You know what time it is: puzzlin’ time! In case you are new here, this is a series about building six different Sudoku solvers in six different programming languages. Check the first part for more information on the algorithm as well as a reference implementation.
It is time to get efficient with Rust. We’re going to try for minimal allocations, use zero-cost abstractions, and absolute performance without sacrificing legibility (looking at you, Haskell).
The value proposition of Rust is pretty well-established compared to other languages in this roster, I’d say. Still, let’s list some of the things we can leverage for Sudoku:
- Affine types and static compilation. No GC and an optimized binary make your algorithms go zip!

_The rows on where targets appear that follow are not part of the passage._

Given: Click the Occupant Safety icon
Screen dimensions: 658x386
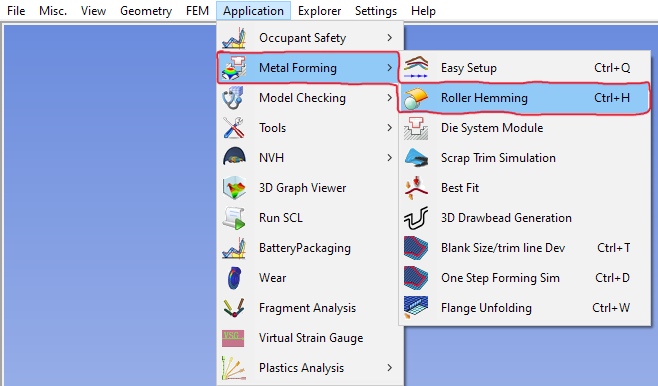Looking at the screenshot, I should coord(234,38).
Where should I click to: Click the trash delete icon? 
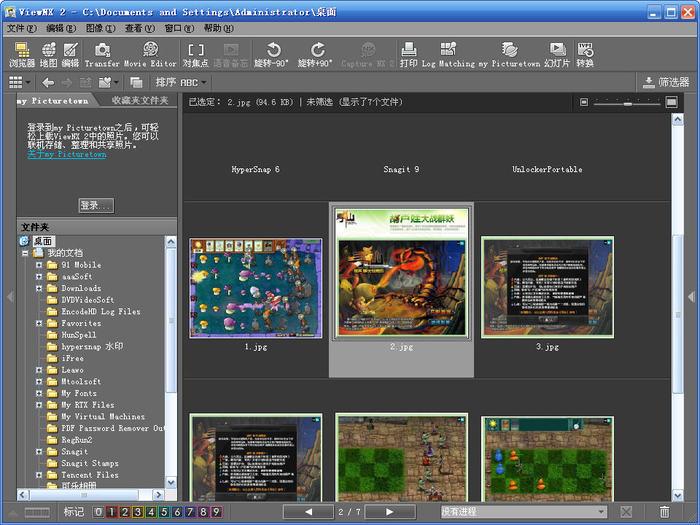664,512
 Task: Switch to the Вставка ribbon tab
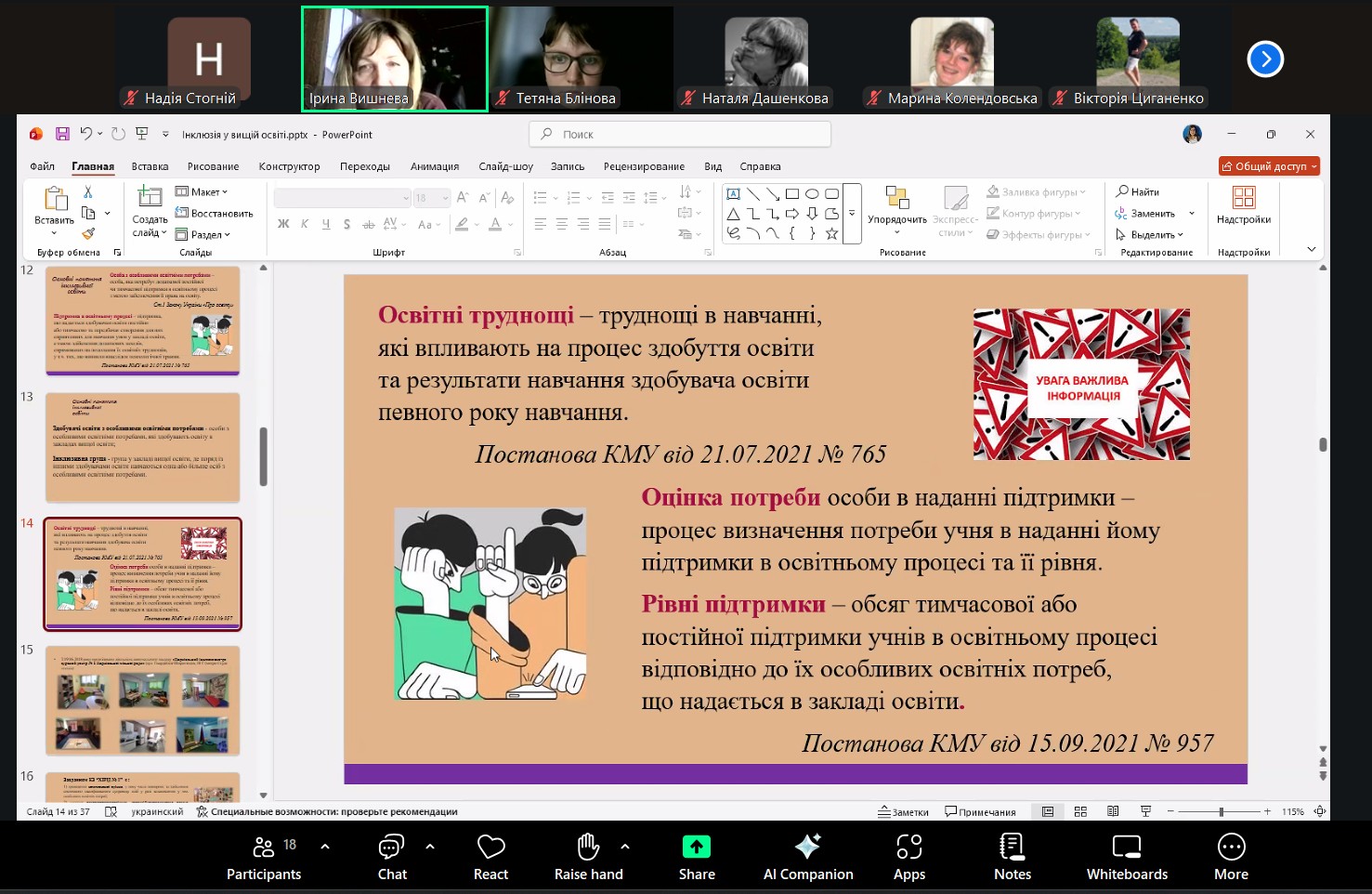click(x=150, y=166)
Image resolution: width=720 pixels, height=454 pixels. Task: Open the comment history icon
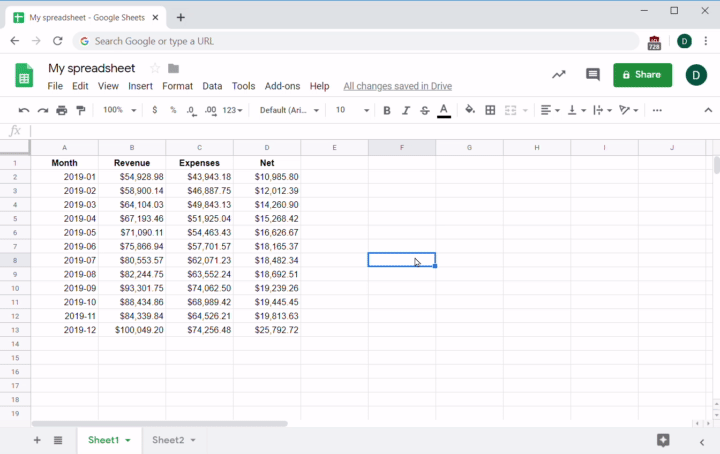point(592,75)
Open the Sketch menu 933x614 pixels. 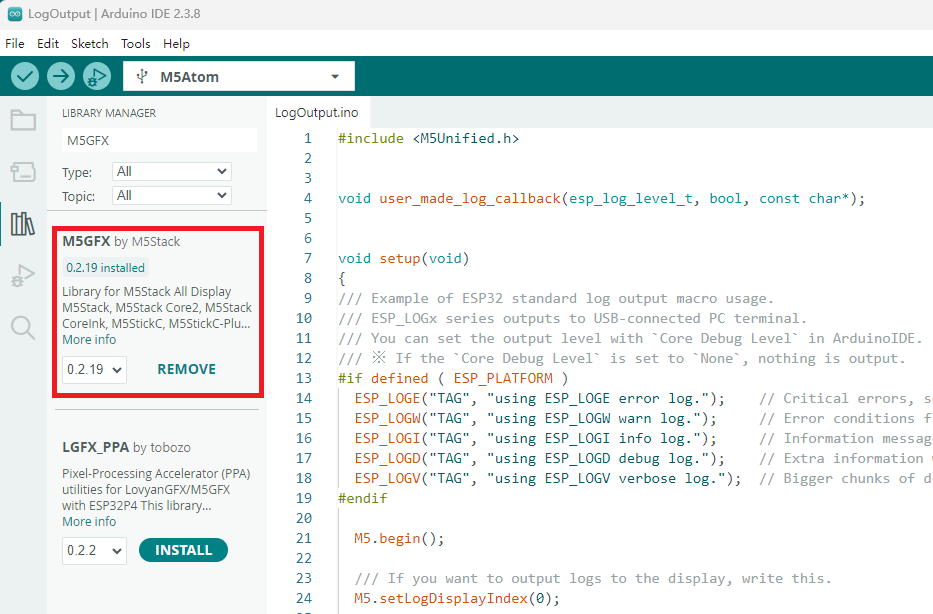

- Rich ecosystem of good container types. Today, we’ll only really use arrays, but it’s good to know we have vectors, trees, ropes, and more specialized data types in our back pocket when we need them, through the standard or high-quality third-party packages (crates).
- Fine-grained controls. Between annotations such as
#[inline], using fast intrinsic operations, and a myriad of compiler flags, we can make the compiler optimize exactly what we want to.
By now, you should be familiar with the structure: outside in, solver first. But before we do that, we’ll work on the representation.
Like in our previous adventure in Common Lisp, we’ll be using bitmasks to do our dirty work. Brush up on what we did then over in the Common Lisp article, because I’ll take some of the background information as given here.
type Board = [[u8; 9]; 9];
type Mask = u16;
const ALL: Mask = 0x1FF;
#[derive(Clone, Copy)]
struct State {
b: Board,
row: [Mask; 9],
col: [Mask; 9],
bx: [Mask; 9],
}
#[inline] fn bit(d: u8) -> Mask { 1 << (d - 1) }
#[inline]
fn box_idx(i: usize, j: usize) -> usize {
(i / 3) * 3 + (j / 3)
}
I’m leaving the types and helpers here for reference. Most of them should be pretty clear; what exactly box_idx is doing will be cleared up later.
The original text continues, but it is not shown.